───── RECORDS FOR THE TASK

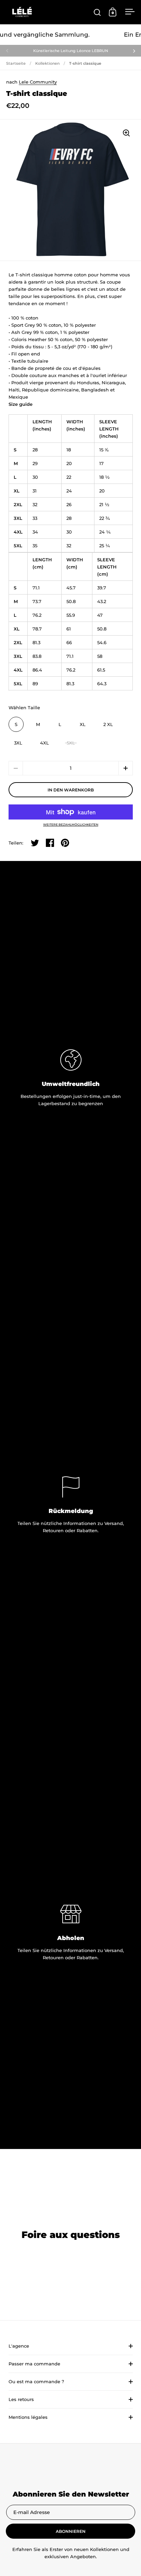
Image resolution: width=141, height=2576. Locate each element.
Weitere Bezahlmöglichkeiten (70, 824)
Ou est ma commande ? (36, 2381)
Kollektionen (47, 63)
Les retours (21, 2399)
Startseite (16, 63)
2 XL (108, 724)
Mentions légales (28, 2417)
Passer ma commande (34, 2363)
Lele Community (38, 82)
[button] (125, 768)
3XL (18, 743)
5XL (71, 743)
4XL (44, 743)
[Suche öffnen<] (97, 12)
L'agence (19, 2346)
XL (83, 724)
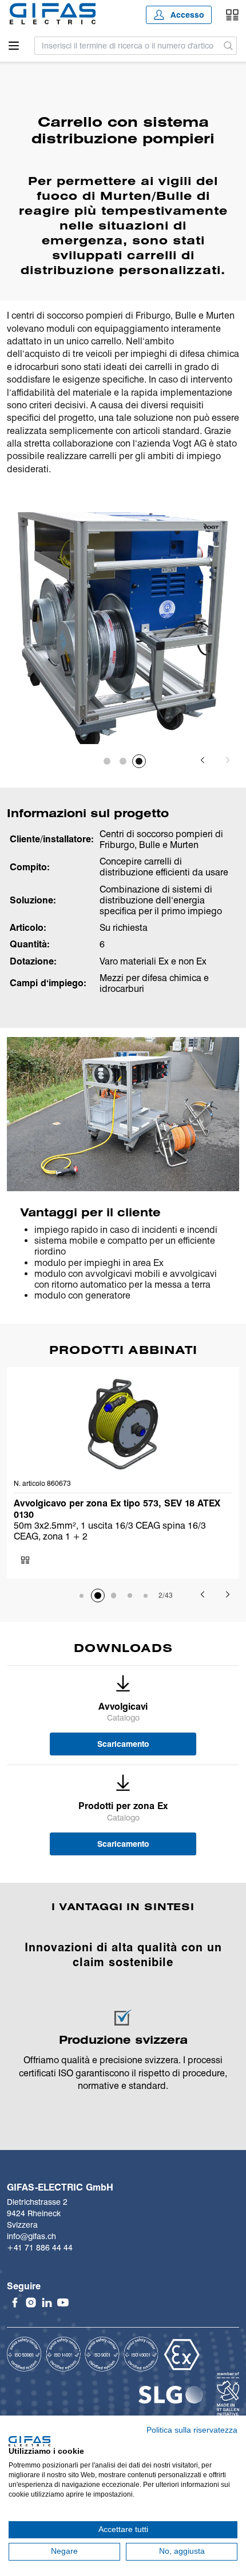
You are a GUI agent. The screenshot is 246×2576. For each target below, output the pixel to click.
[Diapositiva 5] (146, 1596)
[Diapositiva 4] (130, 1596)
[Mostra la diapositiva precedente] (202, 760)
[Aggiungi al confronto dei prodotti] (25, 1560)
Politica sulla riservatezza (191, 2430)
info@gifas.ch (31, 2236)
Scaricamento (123, 1744)
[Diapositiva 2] (123, 761)
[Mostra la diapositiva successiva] (227, 760)
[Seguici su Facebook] (15, 2302)
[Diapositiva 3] (139, 761)
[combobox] (127, 46)
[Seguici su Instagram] (31, 2302)
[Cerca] (228, 46)
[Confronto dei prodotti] (232, 15)
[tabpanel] (123, 628)
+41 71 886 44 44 (40, 2247)
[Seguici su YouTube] (63, 2302)
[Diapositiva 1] (107, 761)
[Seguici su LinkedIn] (47, 2302)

──────────

Please find how many lines of the entries above include the string "prodotti", giving the number and nothing else.

2